## PERINTAH KERJA 1
Menurut kutipan bacaan tentang kembali ke kota, apa satu tujuan penulis berada di kota saat itu?
## PERINTAH KERJA 2
Lanjutkan kutipan bacaan tentang kembali ke kota mulai dari kalimat terakhirnya.

## KUTIPAN BACAAN
# # # # #
Rasanya sungguh seperti naik kapal cepat di tengah gelombang tinggi. Ingin memuntahkan semua ketidaktahuan saya, keterkejutan dan kebodohan saya saat itu kemudian kembali berada di perkebunan, di kehidupan unchool mom yang penuh kegiatan tapi membahagiakan. Saya juga sempat berpikir sepertinya keputusan saya untuk kembali ke kota adalah kekeliruan besar. Saya saat itu hanya seorang Stupid Mom yang baru saja "keluar dari hutan" dengan masih jetlag sana sini dan dengan semua pengalaman baru. Bullying itu benar-benar sangat menyakitkan, jika tidak denngan banyaknya dukungan dari suami, keluarga dan teman-teman terbaik mungkin waktu itu saya sudah langsung kembali ke perkebunan. Tapi kembali saya diingatkan bahwa berada di kota saat itu dengan satu tujuan untuk mendampingi pendidikan ananda.
# # # # #
## BARIS YANG DIBERIKAN
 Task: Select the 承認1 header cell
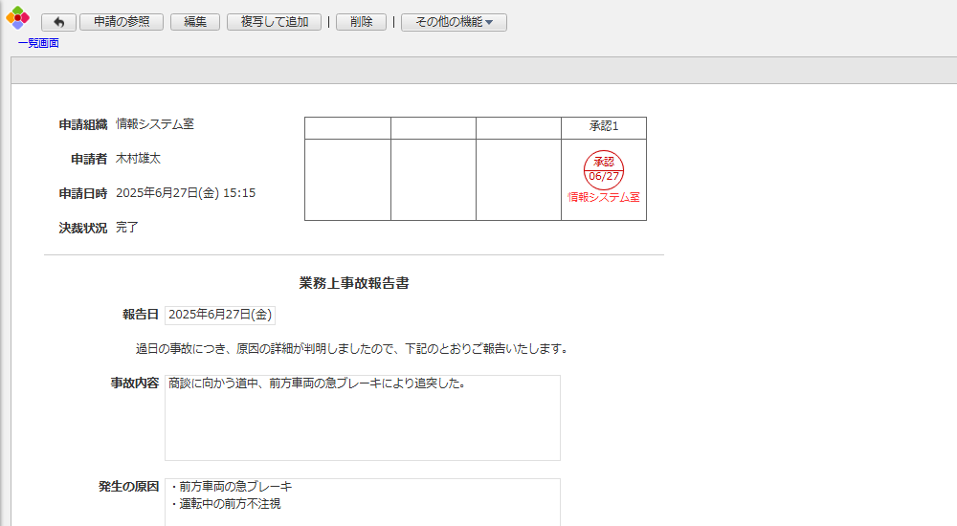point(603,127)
# # # # #
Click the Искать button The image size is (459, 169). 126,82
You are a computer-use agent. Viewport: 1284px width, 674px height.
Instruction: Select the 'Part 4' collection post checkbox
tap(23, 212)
# # # # #
## KOLOM JAWABAN 1
Untuk mendampingi pendidikan ananda.

## KOLOM JAWABAN 2
Di bagian bahagianya, saya memaafkan kejadian tersebut tapi tetap saya ingat sebagai pengalaman berharga meski menyakitkan pada saat kejadiannya. Kemudian saya mengikuti semua kegiatan the mommies meski itu bukan diri saya sebenarnya. Saya jalani saja dengan semangat hanya fokus pada pendidikan ananda. Drama mama-mama muda saya biarkan berlalu, tetapi sebagai titik balik dimana hampir tiap hari saya mulai belajar tentang homeschooling karena saya berpikir sepertinya jalur formal dan semua kegiatannya ini tidak cocok dengan kepribadian saya. Saya bukan anti sosial tetapi lebih merasa menjadi diri saya saat berkegiatan sendiri di rumah. Ternyata ananda pun mempunyai pola pikir yang serupa dengan ibunya. Dia lebih nyaman dan produktif ketika berkegiatan dalam rumah. Tidak ada yang salah dengan suatu pilihan, saya dan ananda bukan jago kandang,  follow your heart itu lebih baik daripada hanya sekedar mengekor tetapi tidak sepenuhnya bahagia.

BOOM ... Setelah hampir dua tahun menjalani sekolah formal, saya dan keluarga memutuskan untuk memilih jalur alternatif, sarana pendidikan lain yang mampu membuat saya dan ananda merasa nyaman, bahagia lahir batin. Bukan kah anak bahagia jika orang tuanya pun demikian, dan saya memilih mempunyai anak yang bahagia dengan ibu yang bahagia juga.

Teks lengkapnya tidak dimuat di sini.